#### WORK INSTRUCTION
Where does the string "screenshot" appear? Copy every line of the entries below that holds it.

[Pixel coordinate grounding data]

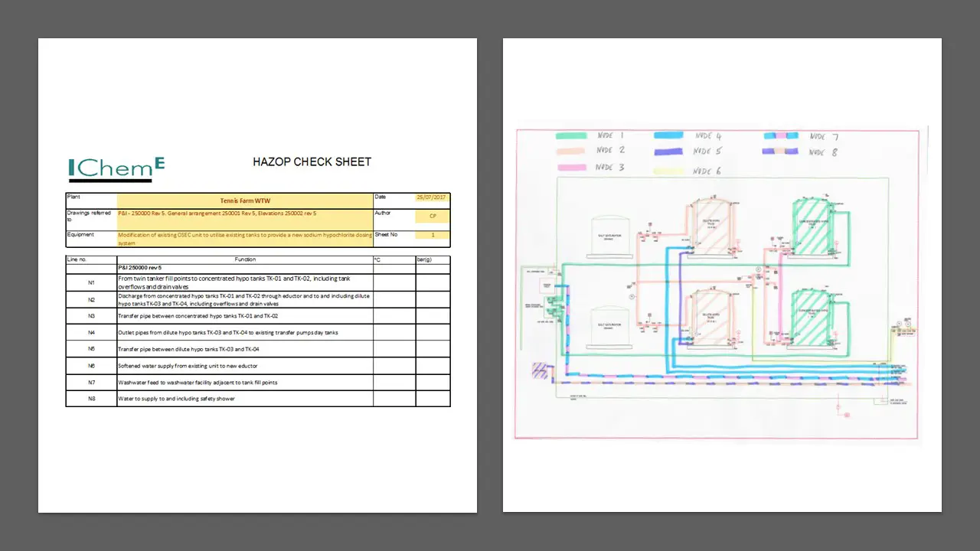Image resolution: width=980 pixels, height=551 pixels.
Task: Click the Sheet No value field
Action: point(433,235)
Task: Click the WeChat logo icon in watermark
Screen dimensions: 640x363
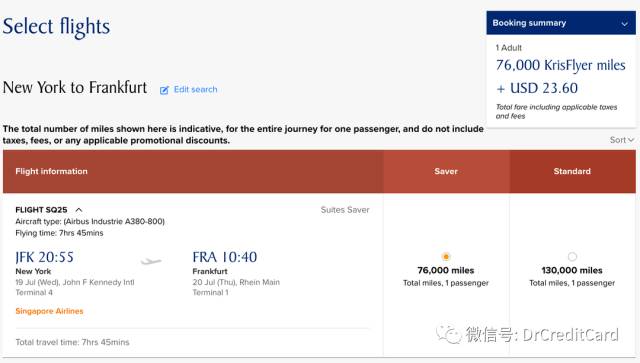Action: pyautogui.click(x=449, y=335)
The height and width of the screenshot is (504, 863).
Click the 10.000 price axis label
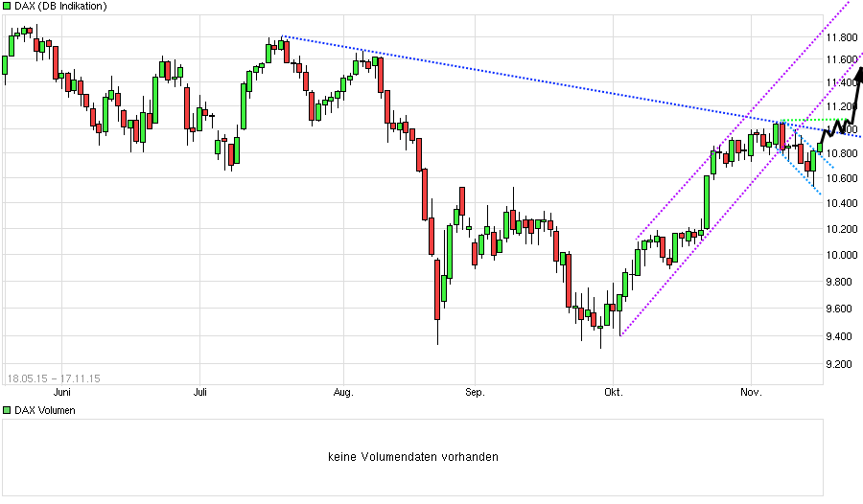pyautogui.click(x=841, y=255)
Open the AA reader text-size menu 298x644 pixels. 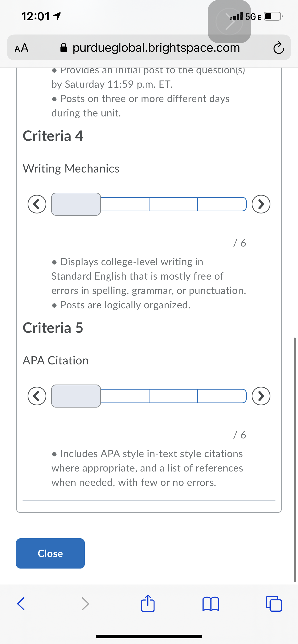22,48
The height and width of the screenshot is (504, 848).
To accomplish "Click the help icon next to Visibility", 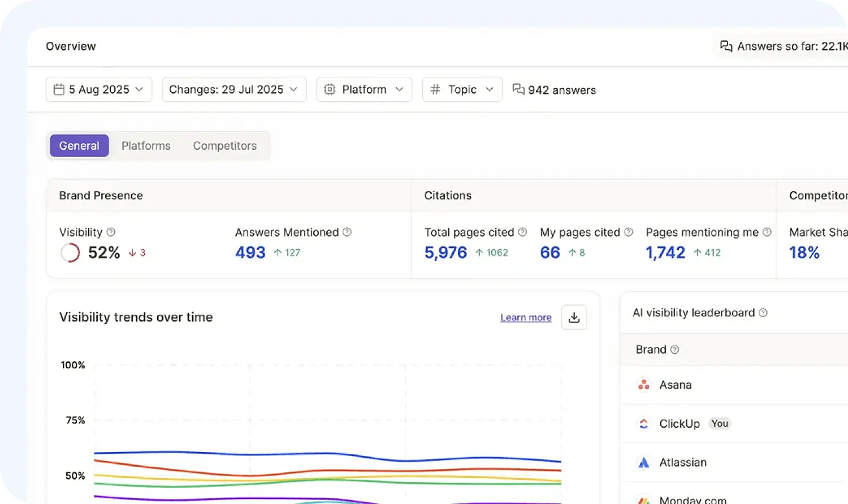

#### ANSWER BELOW
The height and width of the screenshot is (504, 863).
The height and width of the screenshot is (504, 848).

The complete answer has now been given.